The DF-31 (CSS-10) is a solid-fuel ICBM developed by China's 4th Aerospace Academy (now ARMT). The DF-31 has range of 8,000+ km, and can carry a single 1,000 kt warhead, or up to three 20-150 kt MIRV warheads. An improved version, the DF-31A, has range of 11,000+ km, far enough to reach Los Angeles from Beijing.

The DF-31 was developed to replace many of China's older ballistic missiles, and served as basis to the new JL-2 (CSS-NX-4/CSS-NX-5) SLBM. In 2009, approx. 30 DF-31/DF-31A are estimated to be in service; it is possible this number may have increased since then. 12 were displayed at the 2009 military parade in Beijing commemorating the 60th anniversary of the PRC's founding.

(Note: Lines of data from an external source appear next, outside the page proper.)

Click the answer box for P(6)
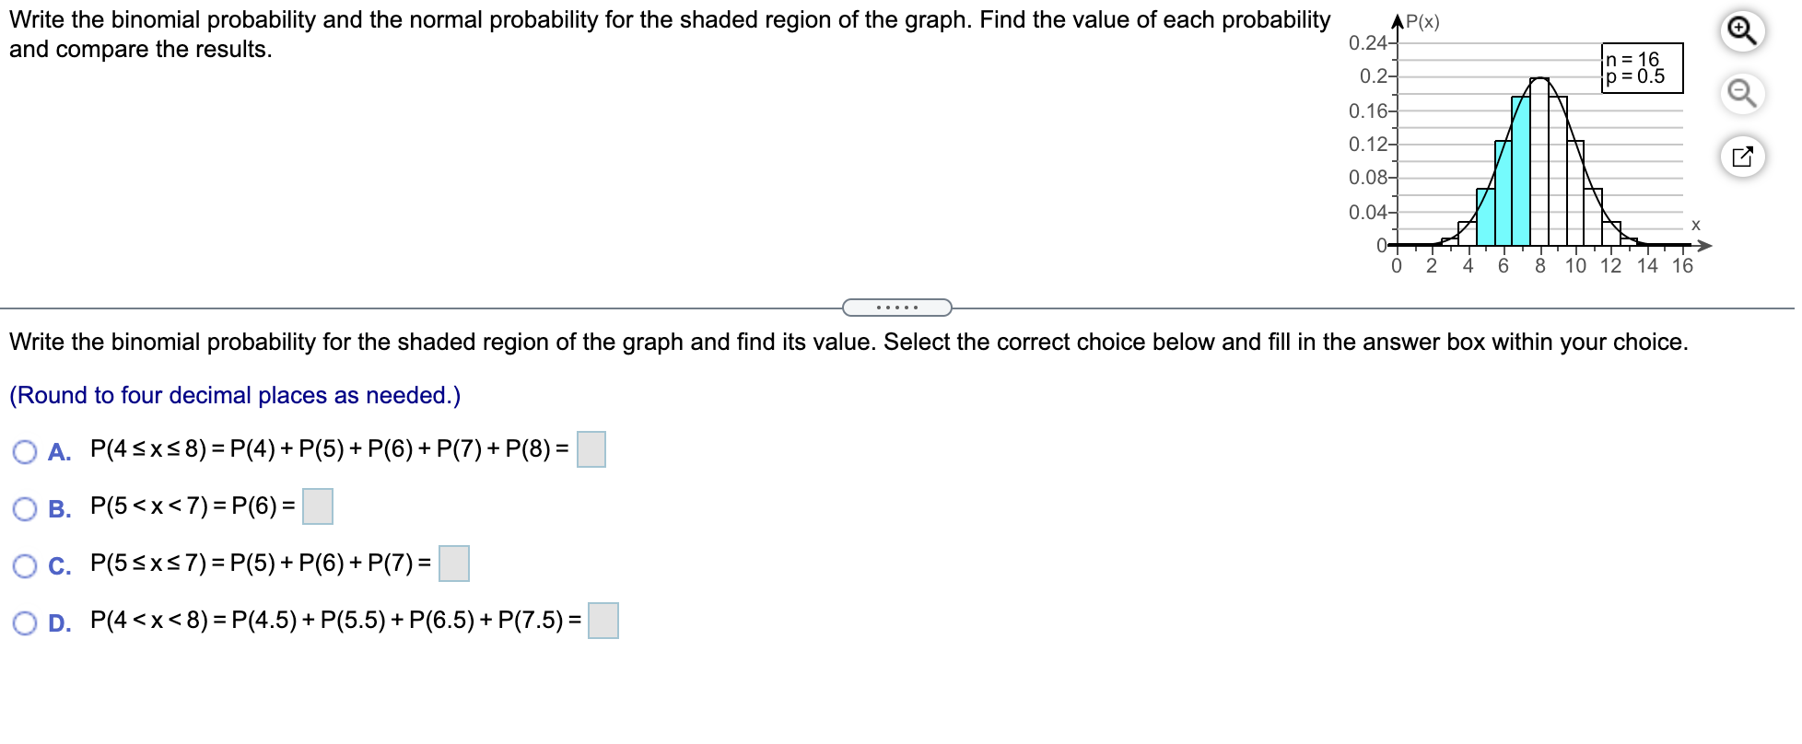pyautogui.click(x=317, y=506)
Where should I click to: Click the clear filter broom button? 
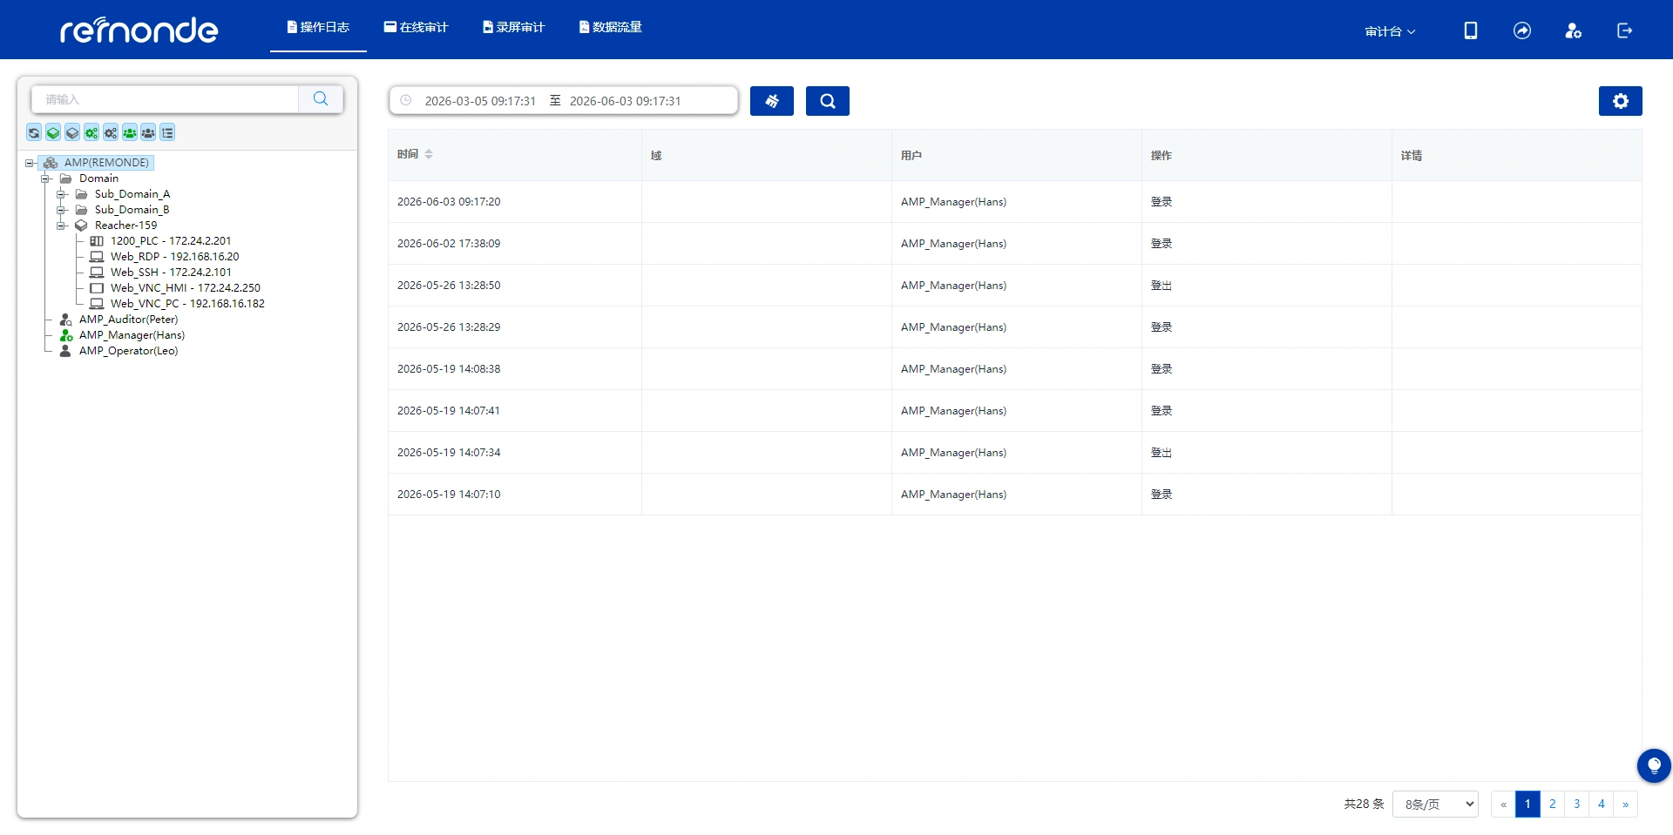pyautogui.click(x=772, y=101)
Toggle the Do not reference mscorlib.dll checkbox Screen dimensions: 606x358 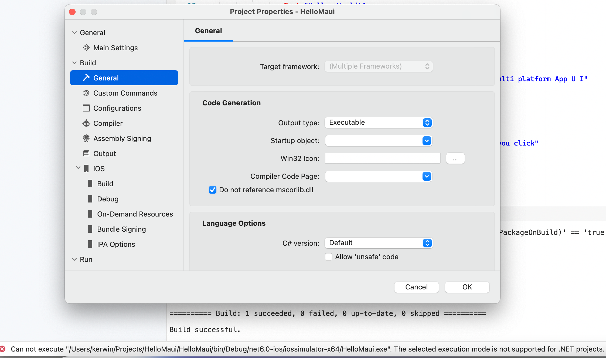(x=213, y=190)
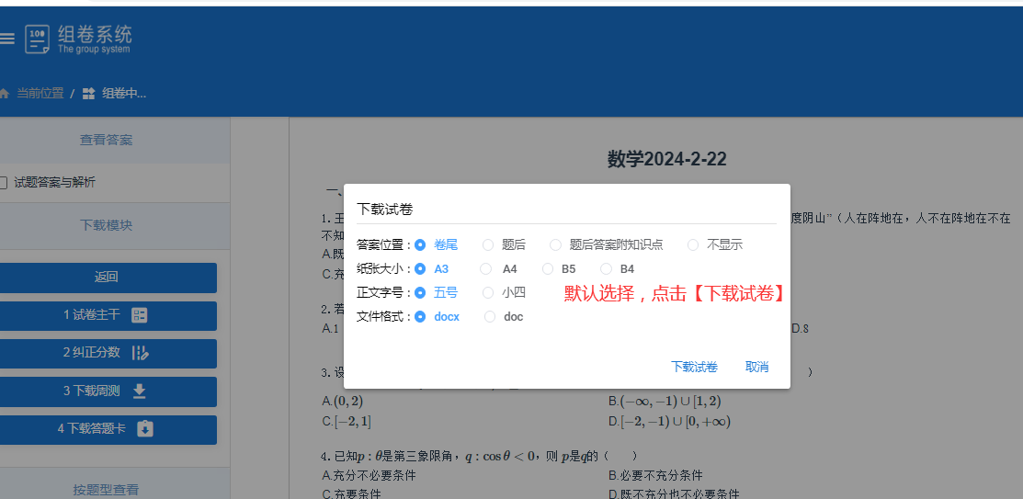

The DF-31AG uses a mobile launcher with improved mobility. It made its first official public appearance in the 2017 PLA Day Parade.

===Dongfeng 41 (CSS-20)===

The DF-41 (CSS-20) is a solid-fuel ICBM equipped to carry ten or twelve MIRV warheads. With an estimated range between 12,000 - 15,000 km, it is believed to surpass the range of the US's LGM-30 Minuteman ICBM to become the world's longest range missile.

===Dongfeng 61===

The DF-61 is a solid-fuel ICBM and the newest addition to China's nuclear arsenal. It was unveiled at the 2025 China Victory Day Parade.